Late 2000 I came across a hardly used Nikon F60 with an 28-80 for a very decent price so I bought that. Good camera, only the built-in flash was overly harsh. With that my love for Nikon really start. The built quality and ergonomics were so very good!
Around 2004 when my kids were toddlers I switched to digital. Digital cameras were rapidly getting better and cheaper and so I bought a Fuji A203. Very nice, very versatile, very bad shutter lag! Still I've captured some nice moments with it.
At that time dSLRs were becomming very nice and still very expensive. It wasn't untill the D50 and the Eos 350 (Rebel to the americans) were on the market that I could even begin to consider owning one.
This summer I got some lucky breaks and after long discussions with my wife I could actually go and get me one.

My Nikon D50!

I bought it, in black of course, with the 18-55DX kit lens.

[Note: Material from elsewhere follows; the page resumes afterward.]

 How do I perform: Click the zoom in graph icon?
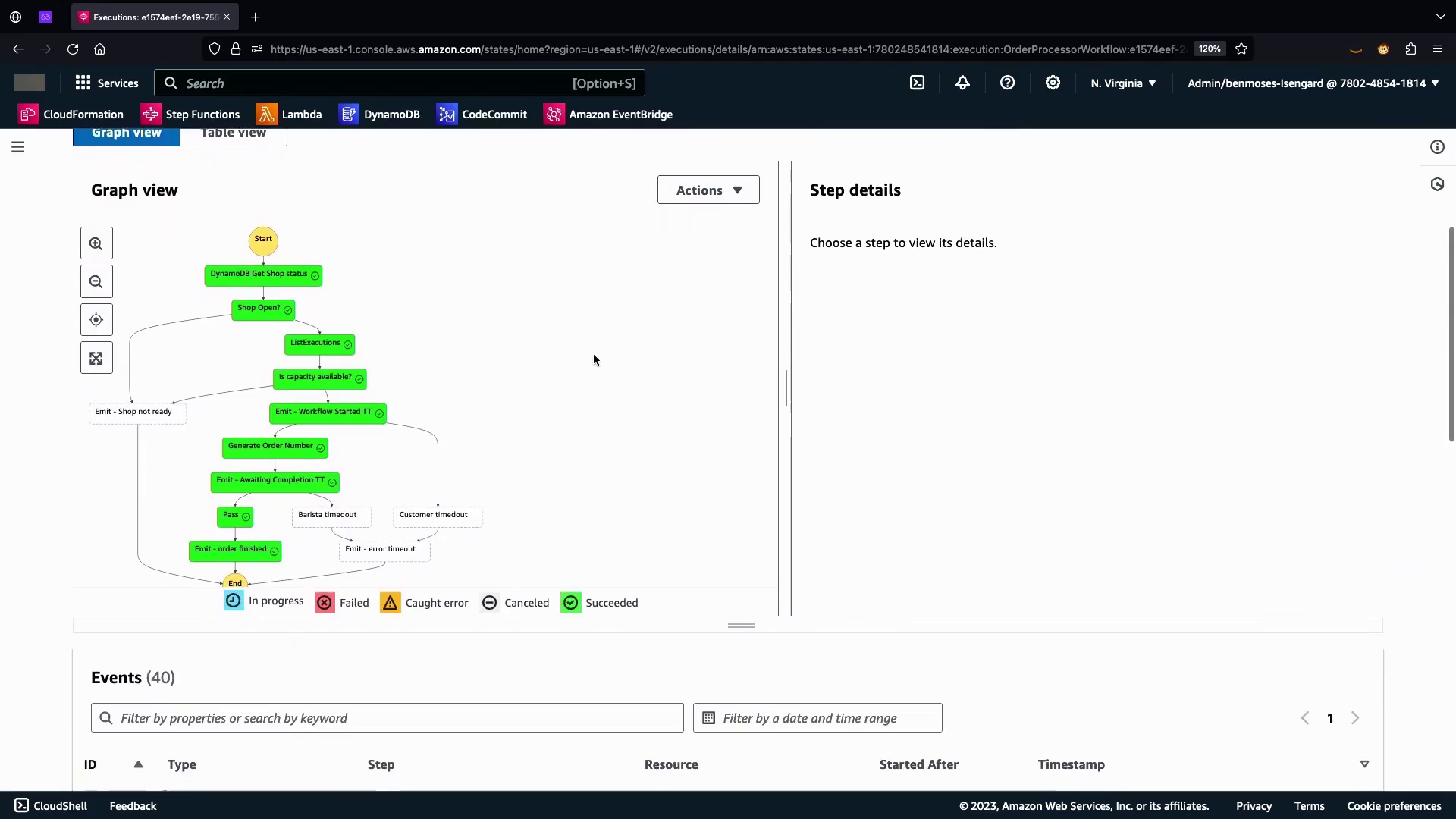tap(96, 243)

I still had the 28-80 d-type and that worked really well. After a trip to Blijdorp Zoo in Rotterdam I felt the need for a telezoom. I quickly bought a used Sigma 70-210 and almost as quickly regretted it. Fine lens but we never agreed. Just sold it via ebay and bought for only 90 euros an F55 with an 28-80 G-type and a 70-300G lens. Sold the body and the wide angle for 60, got another 30 for the Sigma so for the 80 euros I originally paid for the Sigma I now have a 70-300G type. Much better for me.

When you buy a nice camera like this and you start getting involved in Nikon forums it's easy to be overcome with "lens lust". I'm trying to resist that. Have to remind myself that I'm nowhere near the limits of my current selection of gear. My next goals are working on my post processing (or PP) skills and see what the manual focus lenses a friend will lend me will do on the camera.

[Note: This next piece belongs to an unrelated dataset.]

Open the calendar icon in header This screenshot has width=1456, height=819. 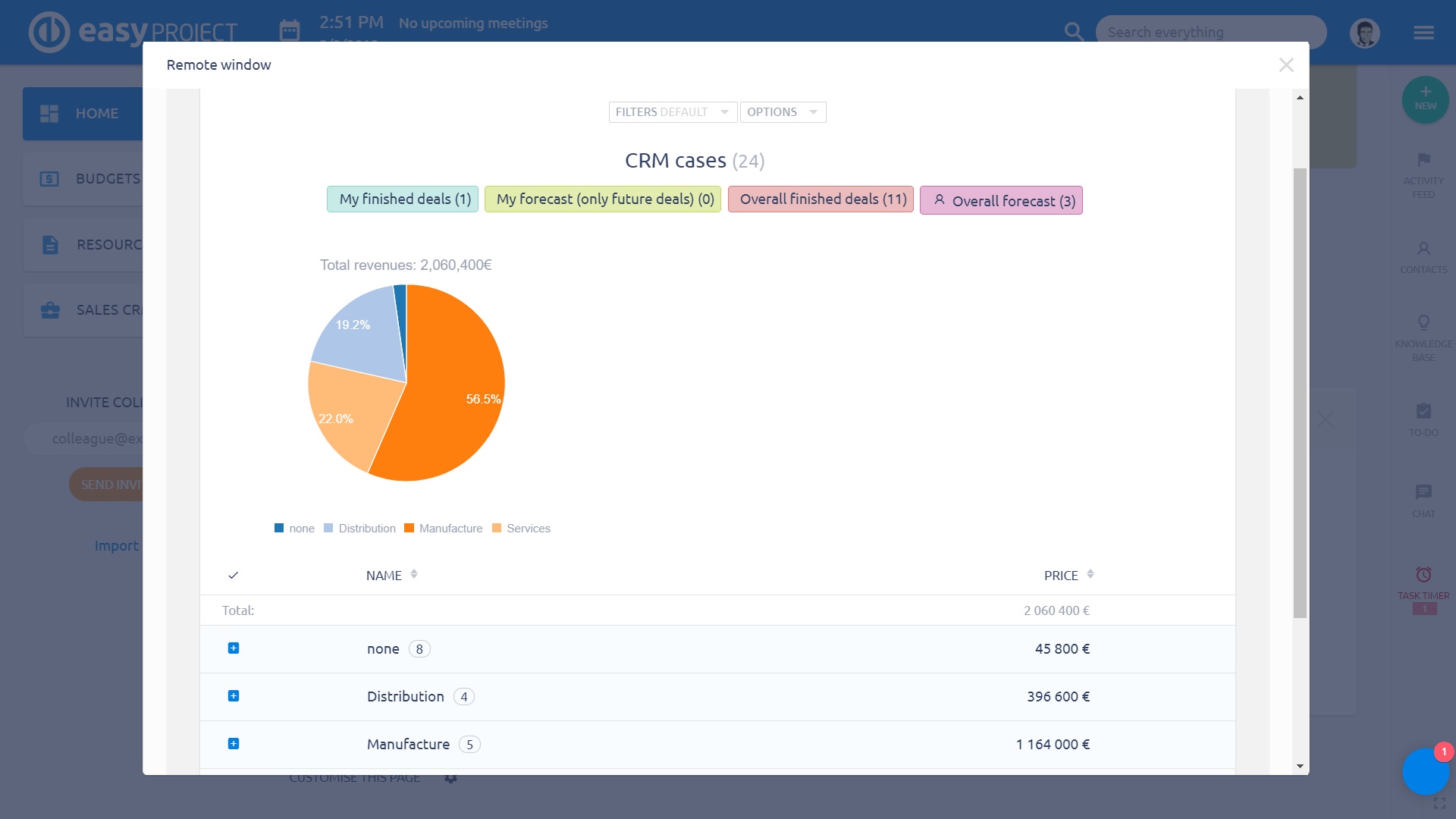point(290,30)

Thursday, October 05, 2006

Transcipt updated!

This pretty much ends the MCSE part of this weblog, at least for now. I think I'll start blogging about my rediscovered hobby, photography.

Tuesday, October 03, 2006


Yep, I finally made it. This morning I sat and passed 70-297, Designing a Microsoft Windows Server 2003 Active Directory and Network Infrastructure. With the help of the self-paced training kit and a transcender CD I prepared for this exam.

During preparation I noticed that you shouldn't be fooled by the thin book. This exam requires knowledge from most of the previous exams (excluding XP and Exchange).

The form of the exam is a bit different that the previous exams. You get four scenarios with 10 questions each. The scenarios contain information about a company that will upgrade or migrate it's current IT infrastructure. To make it a bit more difficult the information you need is fragmented troughout business drivers, interviews, goals etc.

I've found that it helps to scroll trough all the question before moving to the next scenario. Most of the questions and answers have some relation with eachother.

It's difficult to give a study list for this one. You really need to know where to place things like WINS, DNS, DHCP, Domain controllers, VPN, etc, etc givven a certain set of variables.
One thing I'd suggest you memorize is what features the various domain levels bring (mixed mode, native mode, etc) and the differences feature wise between 2000 and 2003. When studying this focus on the administration parts of the differences.
Another suggestion, don't rely on this training kit alone for DNS. Go back to the other book and know exactly what's what with DNS!
Also make sure you know what a Windows 98 and NT client cannot do and a Windows 2000 or XP pro client can.

The transcender CD was useful to get used to the different exam style. In this exam it was more annoying than ever that the testing software doesn't support the scroll wheel on the mouse because you have a lot of reading to do.

For those of you who aren't as good with large amounts of information just make notes of the most relevant parts of the scenario information. When in doubt about two answers go back to the scenario and see if there's anything which will make the choice easier.